But state educators said the lower numbers are a reflection of tougher academic standards meant to help students achieve more by graduation.

"The proficiency ratings are significantly lower across the board, but this is no surprise, nor should it be of alarm to you," State Superintendent June Atkinson said. "This is simply a new way of looking at proficiency that will, in the long run, mean that our students are much better prepared for college and the workplace."

Statewide, some 44.7 percent of students met testing standards, with overall performance lifted in a few key areas such as more than 59 percent of eighth graders passing their science tests.

An executive summary of the report given to state school board members Thursday showed that more than 71 percent of schools throughout the state were meeting benchmarks for growth, defined as how much students learn from one year to the next.
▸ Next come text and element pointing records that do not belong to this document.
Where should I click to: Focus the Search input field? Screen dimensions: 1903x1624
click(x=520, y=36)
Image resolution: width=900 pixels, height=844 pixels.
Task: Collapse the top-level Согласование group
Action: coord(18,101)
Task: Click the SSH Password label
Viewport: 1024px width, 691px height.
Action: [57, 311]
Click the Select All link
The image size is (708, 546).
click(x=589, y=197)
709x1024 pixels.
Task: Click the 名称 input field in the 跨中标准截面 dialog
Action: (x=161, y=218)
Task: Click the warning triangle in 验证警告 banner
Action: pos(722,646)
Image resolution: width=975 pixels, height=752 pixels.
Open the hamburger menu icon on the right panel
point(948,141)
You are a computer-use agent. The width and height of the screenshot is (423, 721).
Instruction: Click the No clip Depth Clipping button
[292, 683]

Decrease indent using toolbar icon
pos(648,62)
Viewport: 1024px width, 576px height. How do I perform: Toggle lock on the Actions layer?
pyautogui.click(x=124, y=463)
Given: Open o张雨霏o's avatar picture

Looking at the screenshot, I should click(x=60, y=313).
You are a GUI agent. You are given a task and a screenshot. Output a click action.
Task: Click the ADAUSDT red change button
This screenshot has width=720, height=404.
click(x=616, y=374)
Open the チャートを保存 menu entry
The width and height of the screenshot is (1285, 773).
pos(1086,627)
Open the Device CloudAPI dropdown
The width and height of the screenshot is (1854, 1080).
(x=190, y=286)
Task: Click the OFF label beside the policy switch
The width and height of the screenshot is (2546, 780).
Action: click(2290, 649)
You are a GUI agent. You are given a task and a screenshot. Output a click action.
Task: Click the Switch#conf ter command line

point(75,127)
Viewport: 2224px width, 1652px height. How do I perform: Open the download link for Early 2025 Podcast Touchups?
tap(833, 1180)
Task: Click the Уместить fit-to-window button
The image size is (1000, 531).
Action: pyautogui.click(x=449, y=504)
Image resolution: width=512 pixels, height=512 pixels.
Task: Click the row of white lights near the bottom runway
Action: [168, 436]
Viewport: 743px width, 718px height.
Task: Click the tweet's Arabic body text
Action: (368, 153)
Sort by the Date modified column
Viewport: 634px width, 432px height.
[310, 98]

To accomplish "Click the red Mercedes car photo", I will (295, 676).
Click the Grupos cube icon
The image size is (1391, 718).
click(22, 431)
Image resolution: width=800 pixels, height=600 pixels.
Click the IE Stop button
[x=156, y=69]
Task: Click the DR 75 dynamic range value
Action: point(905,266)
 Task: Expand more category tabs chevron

The eye-grabbing numbers have to do with how well students did on tests measuring their proficiency in math, reading, English and science. 

Wake County public schools Superintendent Jim Merrill says students must do more than just remember what they learned.

"Now our students are expected to apply that knowledge and solve problems and create solutions," he said.

More detailed information on how students in particular school districts and schools performed is available at http://www.ncaccountabilitymodel.org. School districts are also distributing information relevant to their own districts. 
The new tests show how well students understand material they're required to learn under the new Common Core standards, which are more rigorous than the standards they replaced.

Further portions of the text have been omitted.